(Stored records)
● ● ● ● ●

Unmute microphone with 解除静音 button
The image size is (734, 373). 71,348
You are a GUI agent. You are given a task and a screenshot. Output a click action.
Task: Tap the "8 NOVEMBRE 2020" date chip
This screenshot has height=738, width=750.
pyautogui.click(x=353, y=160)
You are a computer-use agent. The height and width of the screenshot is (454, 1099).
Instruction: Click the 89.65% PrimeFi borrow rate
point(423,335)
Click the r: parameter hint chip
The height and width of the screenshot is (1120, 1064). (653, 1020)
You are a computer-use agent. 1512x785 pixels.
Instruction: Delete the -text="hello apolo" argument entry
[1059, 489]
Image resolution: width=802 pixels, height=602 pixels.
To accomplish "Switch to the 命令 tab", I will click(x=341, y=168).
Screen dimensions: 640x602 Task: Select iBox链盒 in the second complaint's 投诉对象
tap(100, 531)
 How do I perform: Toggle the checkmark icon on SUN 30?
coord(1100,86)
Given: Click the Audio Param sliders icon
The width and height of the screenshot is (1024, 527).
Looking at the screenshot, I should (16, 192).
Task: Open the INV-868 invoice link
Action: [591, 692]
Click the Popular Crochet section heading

● ● ● ● ●

§ TASK TO COMPLETE
Exactly reproduce every line of the data above.

§ EXERCISE RESULT
Unmute microphone with 解除静音 button
The image size is (734, 373). 71,348
You are a GUI agent. You are given a task and a screenshot. Output a click action.
Task: Tap the "8 NOVEMBRE 2020" date chip
This screenshot has height=738, width=750.
pyautogui.click(x=353, y=160)
You are a computer-use agent. The height and width of the screenshot is (454, 1099).
Instruction: Click the 89.65% PrimeFi borrow rate
point(423,335)
Click the r: parameter hint chip
The height and width of the screenshot is (1120, 1064). (653, 1020)
You are a computer-use agent. 1512x785 pixels.
Instruction: Delete the -text="hello apolo" argument entry
[1059, 489]
Image resolution: width=802 pixels, height=602 pixels.
To accomplish "Switch to the 命令 tab", I will click(x=341, y=168).
Screen dimensions: 640x602 Task: Select iBox链盒 in the second complaint's 投诉对象
tap(100, 531)
 How do I perform: Toggle the checkmark icon on SUN 30?
coord(1100,86)
Given: Click the Audio Param sliders icon
The width and height of the screenshot is (1024, 527).
Looking at the screenshot, I should (16, 192).
Task: Open the INV-868 invoice link
Action: [591, 692]
Click the Popular Crochet section heading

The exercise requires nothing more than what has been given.